Raccogliamo in un riassunto tutte le questioni principali che girano attorno alla guerra e alla situazione in Afghanistan.

Nation Building-Invasione Militare

Il concetto di nation building si è sovrapposto, confondendosi con la vera e propria invasione militare. Dopo il colonialismo nessuno aveva più osato immaginare di poter cambiare dall’esterno il corso di una nazione, usando la copertura di imponente dispiego di forze militari.

Corruzione

Da subito è stato chiaro che il massiccio investimento internazionale, sarebbe diventato facile preda della corruzione. Prova ne è l’inchiesta interna alle Nazioni Unite a Kabul del 2010 che rivelò che una parte consistente degli stipendi destinati alla polizia, finiva nelle tasche di potentati locali e contractor occidentali. È molto probabile che lo stesso sia avvenuto con l’esercito afgano: la stima che sulla carta era di oltre 300mila effettivi potrebbe essere stata effettivamente di soli 50mila soldati. I cosiddetti ghost soldiers costituivano l’occasione per intascare i loro stipendi.

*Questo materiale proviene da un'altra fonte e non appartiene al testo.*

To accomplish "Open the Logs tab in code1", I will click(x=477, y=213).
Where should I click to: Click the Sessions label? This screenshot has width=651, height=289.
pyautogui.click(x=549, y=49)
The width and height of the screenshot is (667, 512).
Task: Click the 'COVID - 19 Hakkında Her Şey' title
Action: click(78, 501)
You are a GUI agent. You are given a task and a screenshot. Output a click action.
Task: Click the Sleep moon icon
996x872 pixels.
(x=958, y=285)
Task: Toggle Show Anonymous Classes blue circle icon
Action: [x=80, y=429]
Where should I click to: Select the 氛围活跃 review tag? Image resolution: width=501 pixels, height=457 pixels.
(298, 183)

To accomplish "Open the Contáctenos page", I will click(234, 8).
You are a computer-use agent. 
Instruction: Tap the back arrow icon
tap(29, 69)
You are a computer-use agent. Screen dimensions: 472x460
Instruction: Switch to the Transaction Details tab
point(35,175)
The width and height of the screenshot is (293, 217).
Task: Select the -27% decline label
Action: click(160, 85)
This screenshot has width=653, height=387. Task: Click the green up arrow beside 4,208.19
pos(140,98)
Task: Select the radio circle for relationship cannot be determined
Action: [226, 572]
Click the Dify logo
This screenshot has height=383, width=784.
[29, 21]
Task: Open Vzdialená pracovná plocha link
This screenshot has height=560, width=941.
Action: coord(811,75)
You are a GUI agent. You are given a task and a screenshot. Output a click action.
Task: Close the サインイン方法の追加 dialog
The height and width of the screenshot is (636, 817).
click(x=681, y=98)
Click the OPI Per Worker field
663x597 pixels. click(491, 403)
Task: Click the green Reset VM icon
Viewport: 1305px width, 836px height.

Dal 1993 al 1996 i talebani conquistarono un po’ alla volta il paese, anche grazie al fatto che la popolazione apprezzava che li proteggessero inizialmente dalle bande armate di mujaheddin che taglieggiavano qualunque attività nelle loro rispettive zone di influenza. 

Il Surge e le zone grigie dei Servizi Segreti Pakistani

Al picco del “Surge” truppe teorizzato dal Generale Petraeus si raggiunse l’incredibile cifra di 140mila soldati americani, oltre i 9mila inglesi e qualche altre migliaia di soldati di paesi europei. Pressoché impossibile schiacciare la resistenza armata talebana nelle zone rurali, i talebani continuavano a ricevere assistenza e armi da zone grigie dell’apparato militare e dei servizi segreti pakistani: Hamid Gul il famigerato ex capo dell’ISI - i servizi segreti afgani - già nel 2010 teorizzava la vittoria dei talebani e il ritiro delle truppe americane.

Proverbi Pashtun

Il proverbio pashtun: «voi avete gli orologi, noi il tempo» mai come in questi anni si è dimostrato attendibile. Parafrasando si potrebbe dire: «voi avete la superiorità tecnologica, noi la conoscenza del terreno», oppure «voi avete i soldi, noi la motivazione».

25 anni di Talebani

I grande interrogativo: sono cambiati dai talebani, che 25 anni fa già gestivano mezzo paese?La voglia di progresso e di normalità ampiamente condivisa dalla maggior parte dell’opinione pubblica afgana mal si concilierebbe con un sistema retrogrado, ma anche con quello attuale negli anni ha amplificato drammaticamente le disparità sociali. Oggi oltre metà della popolazione ha meno di 18 anni e ha aspirazione alla libertà e ai diritti essenziali della persona.

Le due anime del paese

Gli echi del panico della popolazione di Kabul giunge attenuato nelle remote province dove ancora prevale lo stile di vita tribale, segnato dalla scarsità di risorse naturali, dalla mancanza di infrastrutture e di servizi. I talebani si sono nutriti di questa cultura popolare, interpretandola e in molti casi deformandola nell’ideologia di una sharia che consente atti di violenza come la lapidazione. Non è pensabile però che la popolazione delle grandi città possa sottomettersi allo stile di vita tradizionale tollerato nelle comunità rurali.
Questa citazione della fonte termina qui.